Arthur Levitt Sr. (June 28, 1900 – May 6, 1980) was an American lawyer and politician who served as the 50th New York State Comptroller.

Early life
Levitt was born in Brooklyn in 1900. He served in the U.S. Army in World War I and World War II, finishing the latter as a colonel. After leaving the military, he earned degrees from Columbia University and Columbia Law School. While attending Columbia College, Levitt was initiated into the Alpha Chapter of Phi Sigma Delta which later merged into Zeta Beta Tau Fraternity.

Career 
Levitt served on the New York State Board of Education from 1952 to 1954.

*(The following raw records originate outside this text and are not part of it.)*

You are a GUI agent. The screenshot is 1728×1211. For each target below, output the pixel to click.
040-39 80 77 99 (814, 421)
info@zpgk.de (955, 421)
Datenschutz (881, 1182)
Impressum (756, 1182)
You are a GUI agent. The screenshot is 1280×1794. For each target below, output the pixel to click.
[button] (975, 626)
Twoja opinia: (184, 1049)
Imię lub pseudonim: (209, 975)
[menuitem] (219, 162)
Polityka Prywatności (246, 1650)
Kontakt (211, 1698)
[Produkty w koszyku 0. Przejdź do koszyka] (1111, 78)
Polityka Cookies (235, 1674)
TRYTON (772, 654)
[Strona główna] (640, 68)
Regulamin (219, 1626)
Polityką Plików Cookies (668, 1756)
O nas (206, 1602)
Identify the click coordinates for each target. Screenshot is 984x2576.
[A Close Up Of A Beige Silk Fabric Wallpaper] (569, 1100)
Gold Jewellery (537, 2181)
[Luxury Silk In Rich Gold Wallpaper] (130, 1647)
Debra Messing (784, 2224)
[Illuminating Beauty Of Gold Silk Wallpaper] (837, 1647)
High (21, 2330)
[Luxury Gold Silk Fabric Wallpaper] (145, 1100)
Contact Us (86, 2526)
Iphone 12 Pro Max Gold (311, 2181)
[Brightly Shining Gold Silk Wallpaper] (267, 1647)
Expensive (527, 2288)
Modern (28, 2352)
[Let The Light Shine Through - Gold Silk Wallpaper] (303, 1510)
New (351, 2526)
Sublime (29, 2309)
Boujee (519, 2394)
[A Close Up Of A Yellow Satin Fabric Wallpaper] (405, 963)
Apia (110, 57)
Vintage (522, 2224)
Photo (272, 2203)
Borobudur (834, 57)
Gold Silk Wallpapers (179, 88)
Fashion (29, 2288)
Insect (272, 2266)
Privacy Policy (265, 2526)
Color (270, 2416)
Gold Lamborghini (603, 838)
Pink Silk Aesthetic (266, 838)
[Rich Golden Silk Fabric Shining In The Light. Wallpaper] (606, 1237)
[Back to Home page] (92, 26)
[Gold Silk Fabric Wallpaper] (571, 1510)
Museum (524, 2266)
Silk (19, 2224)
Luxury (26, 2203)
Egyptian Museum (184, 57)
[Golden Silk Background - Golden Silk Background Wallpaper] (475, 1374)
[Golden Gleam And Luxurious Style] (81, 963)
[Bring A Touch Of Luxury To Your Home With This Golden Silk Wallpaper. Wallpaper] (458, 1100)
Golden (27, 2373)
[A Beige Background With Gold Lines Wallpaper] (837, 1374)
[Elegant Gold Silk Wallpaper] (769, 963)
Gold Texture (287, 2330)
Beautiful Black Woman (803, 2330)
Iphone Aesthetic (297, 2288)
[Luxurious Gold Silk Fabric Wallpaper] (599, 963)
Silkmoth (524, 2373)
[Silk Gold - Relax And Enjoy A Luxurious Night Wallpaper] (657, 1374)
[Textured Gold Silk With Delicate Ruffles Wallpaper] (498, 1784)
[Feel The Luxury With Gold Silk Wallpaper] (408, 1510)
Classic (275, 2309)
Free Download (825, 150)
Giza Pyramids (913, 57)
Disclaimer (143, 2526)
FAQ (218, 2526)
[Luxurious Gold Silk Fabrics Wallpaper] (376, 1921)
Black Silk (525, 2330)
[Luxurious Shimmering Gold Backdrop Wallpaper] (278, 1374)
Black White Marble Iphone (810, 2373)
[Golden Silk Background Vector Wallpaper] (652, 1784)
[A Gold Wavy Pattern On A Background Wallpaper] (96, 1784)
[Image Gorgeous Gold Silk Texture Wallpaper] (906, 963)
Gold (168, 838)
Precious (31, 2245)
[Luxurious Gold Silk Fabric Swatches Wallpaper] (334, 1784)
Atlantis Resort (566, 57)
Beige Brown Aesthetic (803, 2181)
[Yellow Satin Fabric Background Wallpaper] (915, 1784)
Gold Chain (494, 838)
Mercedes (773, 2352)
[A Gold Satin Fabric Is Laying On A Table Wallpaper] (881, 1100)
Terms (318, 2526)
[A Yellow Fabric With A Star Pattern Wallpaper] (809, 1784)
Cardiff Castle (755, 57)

Levitt was New York State comptroller from 1955 to 1978, elected on the Democratic and Liberal tickets in 1954, 1958, 1962, 1966, 1970 and 1974, the longest-serving person in this office. He was a delegate to the 1956, 1960 and 1964 Democratic National Conventions.

In 1961, he was the Tammany Hall regular candidate for the Democratic nomination for mayor of New York City, but was defeated in the primary by incumbent Mayor Robert F. Wagner Jr. who had broken with Tammany's leader, Carmine DeSapio.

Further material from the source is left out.